ACTIVITY -
Could you filter the records below and keep only the lines with the word "header"?

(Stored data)
▼

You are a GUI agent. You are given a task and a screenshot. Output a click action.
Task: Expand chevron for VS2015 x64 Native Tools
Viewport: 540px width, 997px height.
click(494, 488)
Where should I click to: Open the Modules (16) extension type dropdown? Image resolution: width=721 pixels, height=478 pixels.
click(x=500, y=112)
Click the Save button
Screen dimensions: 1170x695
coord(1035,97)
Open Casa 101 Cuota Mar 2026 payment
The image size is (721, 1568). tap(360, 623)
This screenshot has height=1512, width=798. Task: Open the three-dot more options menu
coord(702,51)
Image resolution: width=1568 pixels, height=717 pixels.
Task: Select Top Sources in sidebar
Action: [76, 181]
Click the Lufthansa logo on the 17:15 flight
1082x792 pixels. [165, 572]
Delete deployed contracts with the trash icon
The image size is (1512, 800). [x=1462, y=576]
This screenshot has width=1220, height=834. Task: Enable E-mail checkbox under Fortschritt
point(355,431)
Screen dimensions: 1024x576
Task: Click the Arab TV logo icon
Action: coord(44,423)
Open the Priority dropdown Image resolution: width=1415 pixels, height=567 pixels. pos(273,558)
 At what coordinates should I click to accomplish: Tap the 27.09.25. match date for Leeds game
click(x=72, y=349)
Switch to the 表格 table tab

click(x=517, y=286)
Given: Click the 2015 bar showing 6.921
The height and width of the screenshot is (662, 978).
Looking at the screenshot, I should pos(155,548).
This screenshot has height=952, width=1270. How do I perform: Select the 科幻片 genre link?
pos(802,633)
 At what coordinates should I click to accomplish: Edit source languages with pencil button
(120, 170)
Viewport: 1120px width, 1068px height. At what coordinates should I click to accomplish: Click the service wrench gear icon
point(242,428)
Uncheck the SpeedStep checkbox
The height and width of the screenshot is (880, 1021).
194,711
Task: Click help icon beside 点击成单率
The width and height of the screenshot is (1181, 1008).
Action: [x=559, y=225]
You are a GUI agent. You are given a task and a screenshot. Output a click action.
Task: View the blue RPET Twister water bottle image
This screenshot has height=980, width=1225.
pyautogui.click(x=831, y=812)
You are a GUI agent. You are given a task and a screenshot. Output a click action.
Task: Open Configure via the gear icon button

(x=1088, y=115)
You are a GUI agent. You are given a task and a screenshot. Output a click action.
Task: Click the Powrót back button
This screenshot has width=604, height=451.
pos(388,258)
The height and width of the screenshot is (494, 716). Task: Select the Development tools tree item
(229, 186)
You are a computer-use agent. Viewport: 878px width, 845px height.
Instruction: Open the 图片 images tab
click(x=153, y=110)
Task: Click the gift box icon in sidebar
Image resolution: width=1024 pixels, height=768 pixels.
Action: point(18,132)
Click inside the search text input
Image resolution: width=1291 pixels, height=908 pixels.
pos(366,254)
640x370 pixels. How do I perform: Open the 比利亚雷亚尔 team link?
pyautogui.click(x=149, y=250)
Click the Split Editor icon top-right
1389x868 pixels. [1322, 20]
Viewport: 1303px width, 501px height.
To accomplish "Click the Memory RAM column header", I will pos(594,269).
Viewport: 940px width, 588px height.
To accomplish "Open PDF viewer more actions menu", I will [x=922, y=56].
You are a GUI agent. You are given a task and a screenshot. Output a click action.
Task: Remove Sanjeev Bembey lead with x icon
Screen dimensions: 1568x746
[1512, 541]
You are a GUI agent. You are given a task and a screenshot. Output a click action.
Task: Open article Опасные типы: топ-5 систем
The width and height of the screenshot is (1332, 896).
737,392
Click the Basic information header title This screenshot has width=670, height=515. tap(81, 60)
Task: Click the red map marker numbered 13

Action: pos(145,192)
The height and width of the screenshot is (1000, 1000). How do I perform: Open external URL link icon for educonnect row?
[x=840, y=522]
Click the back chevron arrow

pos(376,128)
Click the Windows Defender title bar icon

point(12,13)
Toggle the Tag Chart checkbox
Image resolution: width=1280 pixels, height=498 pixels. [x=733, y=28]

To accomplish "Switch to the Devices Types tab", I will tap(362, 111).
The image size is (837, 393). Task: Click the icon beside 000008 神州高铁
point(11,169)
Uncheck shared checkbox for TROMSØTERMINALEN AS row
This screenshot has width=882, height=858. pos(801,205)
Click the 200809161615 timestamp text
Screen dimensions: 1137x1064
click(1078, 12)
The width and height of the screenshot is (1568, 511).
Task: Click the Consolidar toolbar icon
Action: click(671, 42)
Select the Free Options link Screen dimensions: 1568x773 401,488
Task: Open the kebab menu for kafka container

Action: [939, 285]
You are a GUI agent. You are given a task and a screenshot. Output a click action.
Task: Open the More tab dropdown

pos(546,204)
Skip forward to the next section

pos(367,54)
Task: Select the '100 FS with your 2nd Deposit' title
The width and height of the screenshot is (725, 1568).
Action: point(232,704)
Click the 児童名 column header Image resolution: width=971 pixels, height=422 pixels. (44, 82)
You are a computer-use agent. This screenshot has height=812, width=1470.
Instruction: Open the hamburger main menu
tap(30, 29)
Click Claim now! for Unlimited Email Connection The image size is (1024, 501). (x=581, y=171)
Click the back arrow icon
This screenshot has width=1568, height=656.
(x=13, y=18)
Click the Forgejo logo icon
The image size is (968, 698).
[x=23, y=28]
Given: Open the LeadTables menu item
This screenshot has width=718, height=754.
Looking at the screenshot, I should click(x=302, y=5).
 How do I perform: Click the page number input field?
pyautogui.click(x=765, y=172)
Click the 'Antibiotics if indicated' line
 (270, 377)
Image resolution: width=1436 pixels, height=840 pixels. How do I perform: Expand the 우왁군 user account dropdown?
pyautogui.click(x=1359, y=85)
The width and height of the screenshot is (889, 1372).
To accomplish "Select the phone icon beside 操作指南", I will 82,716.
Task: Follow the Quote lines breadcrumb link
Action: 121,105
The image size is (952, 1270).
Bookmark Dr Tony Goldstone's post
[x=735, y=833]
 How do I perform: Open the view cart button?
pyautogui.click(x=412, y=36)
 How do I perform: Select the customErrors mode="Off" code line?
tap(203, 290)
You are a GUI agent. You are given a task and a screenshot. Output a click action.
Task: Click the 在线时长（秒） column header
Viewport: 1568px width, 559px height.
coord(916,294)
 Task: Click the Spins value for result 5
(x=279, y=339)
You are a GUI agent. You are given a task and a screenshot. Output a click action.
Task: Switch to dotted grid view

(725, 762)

▲

EXERCISE RESPONSE -
To accomplish "Click the Memory RAM column header", I will pos(594,269).
Click the Basic information header title This screenshot has width=670, height=515. tap(81, 60)
Click the 児童名 column header Image resolution: width=971 pixels, height=422 pixels. (44, 82)
Task: Click the 在线时长（秒） column header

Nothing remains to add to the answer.